## Problems to solve
(a) Translate this sentence from the Squid cache post into French: "Is there a straightforward way to optimize (or limit) squid to cache only extremely large files?"
(b) Repeat word for word the part of the Squid cache post from "My problem is" up to and including "constraints of disk-space.".

## Document text
------------------------------

RE: Data all piles up in one directory.

From: Thorne Lawler <thorne@dont-contact.us>
Date: Wed, 29 Mar 2000 17:31:07 +1000

Squid people,

Since I last posted, I've added another gigabyte of disk to the squid cache
mentioned below, but not changed from the default number of cache
directories in either case, i.e:

cache_dir /squid/cache 400 16 256
cache_dir /squid2/cache 850 16 256

Now that the cache has filled, and been running for a few months, I am still
seeing some unsatisfactory responses: large downloads simply not being
cached. Our hit rates are still alarmingly low too: 7.8% from the last
month's report.

I can see that the subdirectories in my cache_dirs are not bing filled
evenly, but I gathered from the previous correspondence that this was
semi-expected behaviour, and not really a problem...

My problem is this: my company has almost no need to cache small files (i.e.
less than 50Kb) as we are immediately downstream from a good commercial
cache, but we *do* need to cache large downloads, the larger the more
important.

Is there a straightforward way to optimize (or limit) squid to cache only
extremely large files? The ideal target range would be any file over
100Kb... with no upper limit given the constraints of disk-space.

Alternatively, getting the cache working in its current condition would
do...

Any suggestions for a possible cause would be appreciated.

--
Thorne Huw Lawler,
Technical Support
Verve Inc.

------------------------------

[Entries drawn from a collection]

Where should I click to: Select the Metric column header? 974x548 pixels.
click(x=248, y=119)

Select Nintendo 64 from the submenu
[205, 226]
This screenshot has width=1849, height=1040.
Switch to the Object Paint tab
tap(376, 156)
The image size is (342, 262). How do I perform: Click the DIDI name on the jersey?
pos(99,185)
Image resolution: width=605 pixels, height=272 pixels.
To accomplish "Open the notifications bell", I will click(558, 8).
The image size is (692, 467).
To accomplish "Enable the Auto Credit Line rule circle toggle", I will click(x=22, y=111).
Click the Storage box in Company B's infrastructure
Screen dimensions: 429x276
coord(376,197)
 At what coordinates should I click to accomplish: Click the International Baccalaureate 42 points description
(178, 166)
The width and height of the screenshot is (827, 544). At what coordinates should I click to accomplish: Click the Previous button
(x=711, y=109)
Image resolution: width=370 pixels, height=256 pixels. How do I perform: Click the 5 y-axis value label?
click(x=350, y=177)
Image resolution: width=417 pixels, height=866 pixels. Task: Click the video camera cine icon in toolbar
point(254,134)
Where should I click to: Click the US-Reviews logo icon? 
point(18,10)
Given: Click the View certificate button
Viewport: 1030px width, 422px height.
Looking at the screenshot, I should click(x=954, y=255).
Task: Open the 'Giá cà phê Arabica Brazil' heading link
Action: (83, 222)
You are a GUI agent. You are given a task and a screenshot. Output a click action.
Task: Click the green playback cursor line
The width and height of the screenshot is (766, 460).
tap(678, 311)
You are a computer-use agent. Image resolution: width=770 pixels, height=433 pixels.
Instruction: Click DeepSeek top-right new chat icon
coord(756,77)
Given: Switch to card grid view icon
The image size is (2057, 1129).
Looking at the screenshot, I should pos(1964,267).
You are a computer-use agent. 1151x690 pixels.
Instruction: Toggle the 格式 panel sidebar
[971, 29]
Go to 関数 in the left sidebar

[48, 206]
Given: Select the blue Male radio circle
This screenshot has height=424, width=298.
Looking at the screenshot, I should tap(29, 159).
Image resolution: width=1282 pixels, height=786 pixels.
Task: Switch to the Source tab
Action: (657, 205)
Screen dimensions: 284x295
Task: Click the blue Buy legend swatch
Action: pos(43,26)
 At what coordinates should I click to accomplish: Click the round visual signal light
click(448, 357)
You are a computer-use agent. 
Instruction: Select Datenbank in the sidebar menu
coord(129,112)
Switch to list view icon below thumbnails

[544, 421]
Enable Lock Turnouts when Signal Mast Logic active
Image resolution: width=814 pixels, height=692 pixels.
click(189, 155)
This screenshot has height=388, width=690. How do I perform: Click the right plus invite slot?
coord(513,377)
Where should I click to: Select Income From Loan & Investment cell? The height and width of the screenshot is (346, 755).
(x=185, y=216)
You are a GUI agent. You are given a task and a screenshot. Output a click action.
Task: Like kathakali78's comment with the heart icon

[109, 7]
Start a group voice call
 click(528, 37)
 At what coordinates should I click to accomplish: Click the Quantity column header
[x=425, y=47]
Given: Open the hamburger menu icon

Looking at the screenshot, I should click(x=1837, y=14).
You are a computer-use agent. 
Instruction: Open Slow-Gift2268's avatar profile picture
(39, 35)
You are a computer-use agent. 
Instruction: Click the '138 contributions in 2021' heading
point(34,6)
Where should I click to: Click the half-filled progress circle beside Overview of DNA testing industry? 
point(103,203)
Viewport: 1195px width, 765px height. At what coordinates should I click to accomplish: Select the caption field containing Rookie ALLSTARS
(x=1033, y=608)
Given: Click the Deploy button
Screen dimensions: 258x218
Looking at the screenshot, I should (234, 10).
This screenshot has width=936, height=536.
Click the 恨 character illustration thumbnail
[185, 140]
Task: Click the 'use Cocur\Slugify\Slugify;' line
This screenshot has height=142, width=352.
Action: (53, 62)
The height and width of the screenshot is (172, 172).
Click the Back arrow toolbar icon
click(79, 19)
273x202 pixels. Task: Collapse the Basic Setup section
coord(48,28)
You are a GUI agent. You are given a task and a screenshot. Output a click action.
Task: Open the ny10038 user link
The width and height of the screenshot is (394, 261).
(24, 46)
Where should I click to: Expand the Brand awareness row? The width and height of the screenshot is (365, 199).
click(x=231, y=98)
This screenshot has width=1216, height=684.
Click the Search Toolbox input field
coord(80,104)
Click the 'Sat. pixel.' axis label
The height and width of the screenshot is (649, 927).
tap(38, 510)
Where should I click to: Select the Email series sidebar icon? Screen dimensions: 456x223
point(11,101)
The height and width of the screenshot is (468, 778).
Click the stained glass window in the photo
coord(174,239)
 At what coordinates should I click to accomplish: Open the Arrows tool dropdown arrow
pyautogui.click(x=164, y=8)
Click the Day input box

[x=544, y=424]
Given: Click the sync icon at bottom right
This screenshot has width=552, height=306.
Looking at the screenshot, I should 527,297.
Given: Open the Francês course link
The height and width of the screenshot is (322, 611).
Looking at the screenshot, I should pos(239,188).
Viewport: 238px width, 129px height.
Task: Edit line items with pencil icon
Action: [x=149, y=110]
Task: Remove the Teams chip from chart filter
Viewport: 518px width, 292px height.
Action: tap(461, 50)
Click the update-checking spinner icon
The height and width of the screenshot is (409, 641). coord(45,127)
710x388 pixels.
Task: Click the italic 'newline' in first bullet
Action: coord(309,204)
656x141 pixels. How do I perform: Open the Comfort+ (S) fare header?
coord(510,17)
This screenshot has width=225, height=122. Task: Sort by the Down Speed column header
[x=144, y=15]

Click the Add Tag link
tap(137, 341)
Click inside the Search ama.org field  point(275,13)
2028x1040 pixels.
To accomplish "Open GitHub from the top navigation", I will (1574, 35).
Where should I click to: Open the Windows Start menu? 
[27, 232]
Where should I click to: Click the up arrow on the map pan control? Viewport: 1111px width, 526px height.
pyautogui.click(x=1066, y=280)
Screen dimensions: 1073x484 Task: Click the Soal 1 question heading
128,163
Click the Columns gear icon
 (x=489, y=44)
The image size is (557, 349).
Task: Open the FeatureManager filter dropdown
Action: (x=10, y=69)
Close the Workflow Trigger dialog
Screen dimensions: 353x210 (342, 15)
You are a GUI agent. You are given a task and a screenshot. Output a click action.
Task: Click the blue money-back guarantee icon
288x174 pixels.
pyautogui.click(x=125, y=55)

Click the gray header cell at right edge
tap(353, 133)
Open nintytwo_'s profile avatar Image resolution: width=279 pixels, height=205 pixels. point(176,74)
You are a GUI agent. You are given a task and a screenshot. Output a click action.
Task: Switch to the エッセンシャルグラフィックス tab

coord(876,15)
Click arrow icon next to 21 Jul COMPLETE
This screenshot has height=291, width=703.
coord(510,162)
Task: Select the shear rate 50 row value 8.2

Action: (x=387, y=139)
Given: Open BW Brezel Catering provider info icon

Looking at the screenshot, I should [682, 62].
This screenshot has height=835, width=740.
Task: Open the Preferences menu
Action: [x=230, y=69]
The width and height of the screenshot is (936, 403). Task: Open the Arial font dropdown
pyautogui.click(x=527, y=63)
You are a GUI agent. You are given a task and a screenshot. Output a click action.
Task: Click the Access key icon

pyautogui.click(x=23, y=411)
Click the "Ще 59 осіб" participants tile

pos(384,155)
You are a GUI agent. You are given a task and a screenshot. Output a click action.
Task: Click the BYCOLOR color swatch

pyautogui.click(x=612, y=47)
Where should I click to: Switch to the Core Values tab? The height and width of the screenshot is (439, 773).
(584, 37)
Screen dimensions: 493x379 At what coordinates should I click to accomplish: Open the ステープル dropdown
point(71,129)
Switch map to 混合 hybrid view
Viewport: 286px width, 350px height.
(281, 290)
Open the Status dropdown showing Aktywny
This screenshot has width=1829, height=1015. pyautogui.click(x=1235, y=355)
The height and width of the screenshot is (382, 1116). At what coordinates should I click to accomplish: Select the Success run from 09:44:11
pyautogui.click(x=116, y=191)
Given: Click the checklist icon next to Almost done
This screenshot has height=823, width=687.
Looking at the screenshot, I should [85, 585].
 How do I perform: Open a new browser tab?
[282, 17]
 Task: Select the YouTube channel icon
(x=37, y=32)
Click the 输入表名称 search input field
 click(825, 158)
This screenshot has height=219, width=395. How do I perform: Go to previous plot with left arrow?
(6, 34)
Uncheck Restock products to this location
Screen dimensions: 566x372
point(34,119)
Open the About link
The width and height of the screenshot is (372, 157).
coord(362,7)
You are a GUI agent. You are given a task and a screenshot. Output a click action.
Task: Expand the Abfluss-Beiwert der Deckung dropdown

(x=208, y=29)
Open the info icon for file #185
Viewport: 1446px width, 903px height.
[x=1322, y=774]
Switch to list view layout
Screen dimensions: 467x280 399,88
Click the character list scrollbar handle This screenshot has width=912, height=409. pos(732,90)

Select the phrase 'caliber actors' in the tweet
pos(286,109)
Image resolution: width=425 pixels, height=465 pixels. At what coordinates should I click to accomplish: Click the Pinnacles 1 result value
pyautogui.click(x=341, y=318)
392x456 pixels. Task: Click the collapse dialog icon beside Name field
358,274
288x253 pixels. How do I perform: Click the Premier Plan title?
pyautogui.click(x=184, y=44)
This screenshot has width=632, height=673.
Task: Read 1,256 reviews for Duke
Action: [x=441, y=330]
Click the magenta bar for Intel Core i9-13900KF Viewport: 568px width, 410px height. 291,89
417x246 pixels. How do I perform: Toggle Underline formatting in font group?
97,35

------------------------------

## In response
(a) Existe-t-il un moyen simple d'optimiser (ou de limiter) squid pour qu'il ne mette en cache que les fichiers extrêmement volumineux ?

(b)
My problem is this: my company has almost no need to cache small files (i.e.
less than 50Kb) as we are immediately downstream from a good commercial
cache, but we *do* need to cache large downloads, the larger the more
important.

Is there a straightforward way to optimize (or limit) squid to cache only
extremely large files? The ideal target range would be any file over
100Kb... with no upper limit given the constraints of disk-space.